Searing Sun and Drought Shrivel Corn in Midwest

Thursday, July 5, 2012
By Paul Martin

By MONICA DAVEY
NYTimes.com
July 4, 2012

HARTFORD CITY, Ind. — Across a wide stretch of the Midwest, sweltering temperatures and a lack of rain are threatening what had been expected to be the nation’s largest corn crop in generations.

Already, some farmers in Illinois and Missouri have given up on parched and stunted fields, mowing them over. National experts say parts of five corn-growing states, including Indiana, Kentucky and Ohio, are experiencing severe or extreme drought conditions. And in at least nine states, conditions in one-fifth to one-half of cornfields have been deemed poor or very poor, federal authorities reported this week, a notable shift from the high expectations of just a month ago.
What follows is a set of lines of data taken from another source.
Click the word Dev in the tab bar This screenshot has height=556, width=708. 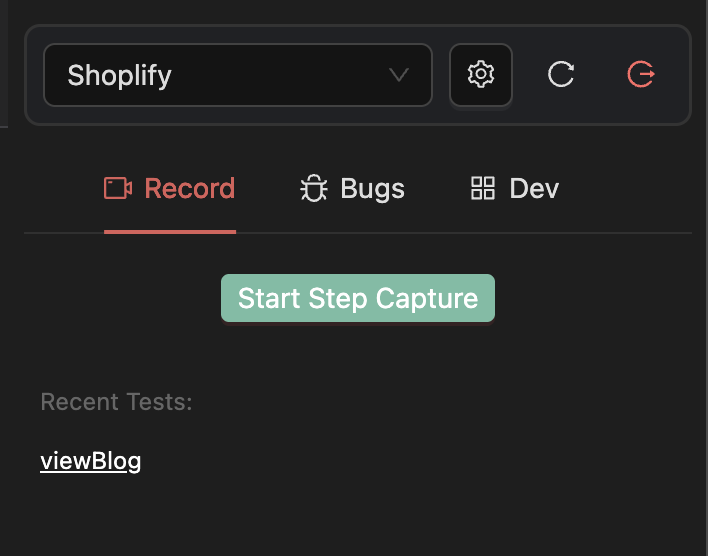534,189
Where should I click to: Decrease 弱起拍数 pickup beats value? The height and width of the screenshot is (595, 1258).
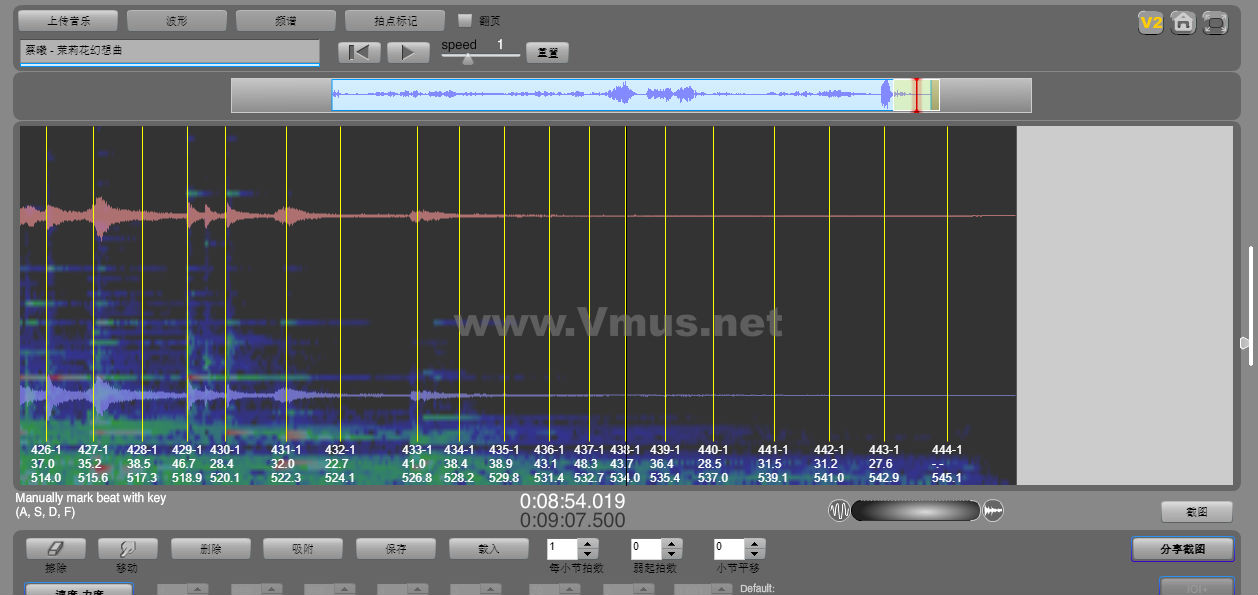[672, 554]
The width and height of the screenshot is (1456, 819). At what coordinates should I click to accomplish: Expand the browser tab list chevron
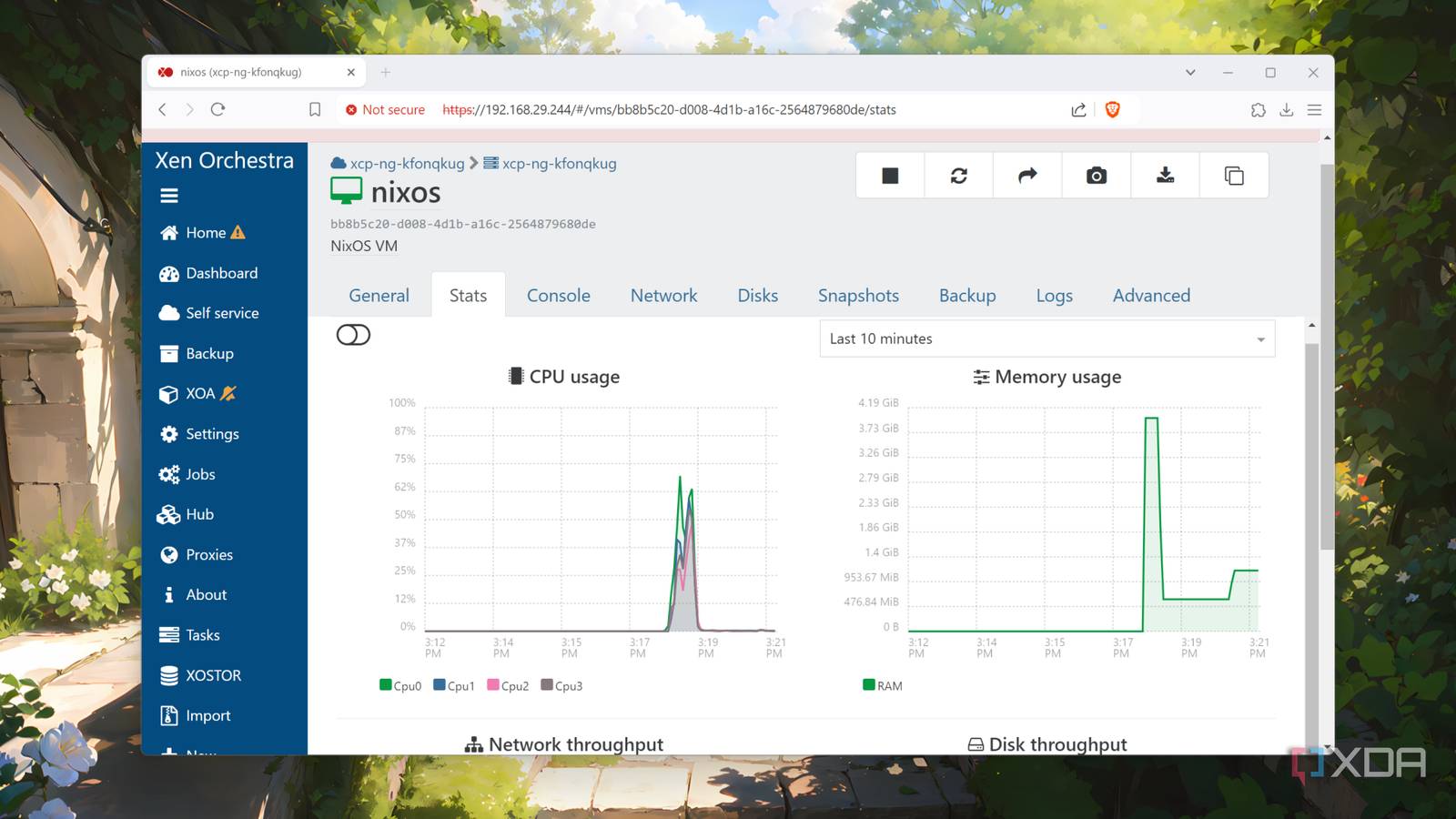[x=1190, y=73]
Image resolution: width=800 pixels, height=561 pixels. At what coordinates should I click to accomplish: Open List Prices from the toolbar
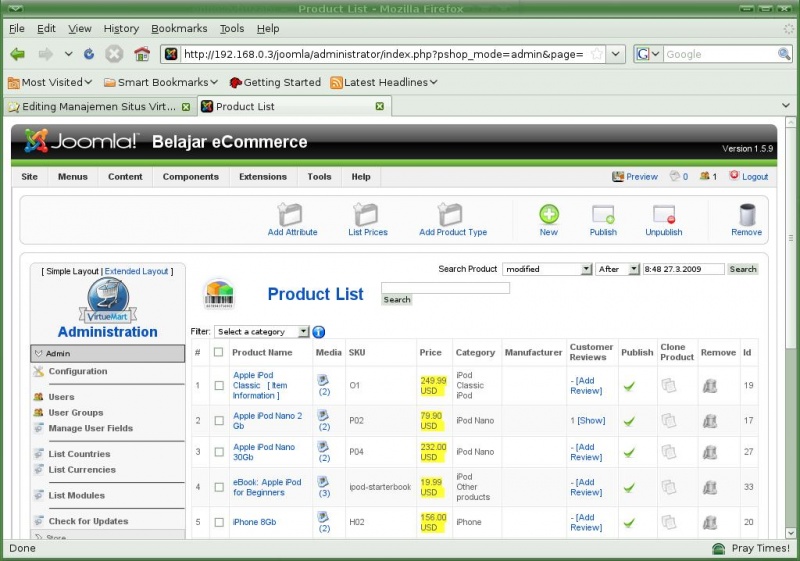[x=367, y=215]
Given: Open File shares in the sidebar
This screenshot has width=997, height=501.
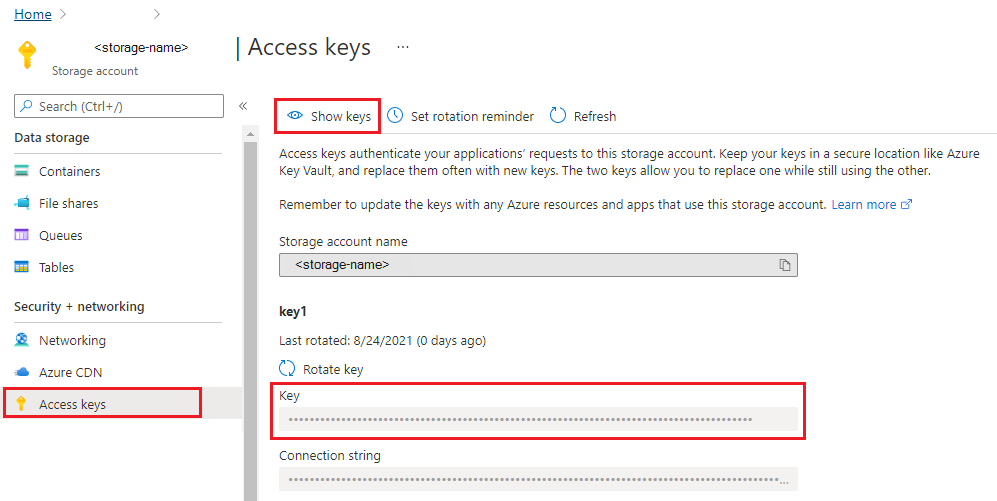Looking at the screenshot, I should point(68,203).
Crop insurance agents and agricultural economists are watching closely, a few comparing the situation with the devastating drought of 1988, when corn yields shriveled significantly, while some farmers have begun alluding, unhappily, to the Dust Bowl of the 1930s. Far more is at stake in the coming pivotal days: with the brief, delicate phase of pollination imminent in many states, miles and miles of corn will rise or fall on whether rain soon appears and temperatures moderate.

“It all quickly went from ideal to tragic,” said Don Duvall, a farmer in Illinois who, in what was a virtually rainless June, has watched two of his cornfields dry up and die as others remain in some uncertain in-between.

“Every day that passes, more corn will be abandoned,” Mr. Duvall said. “But even if it starts raining now, there will not be that bumper crop of corn everyone talked about.”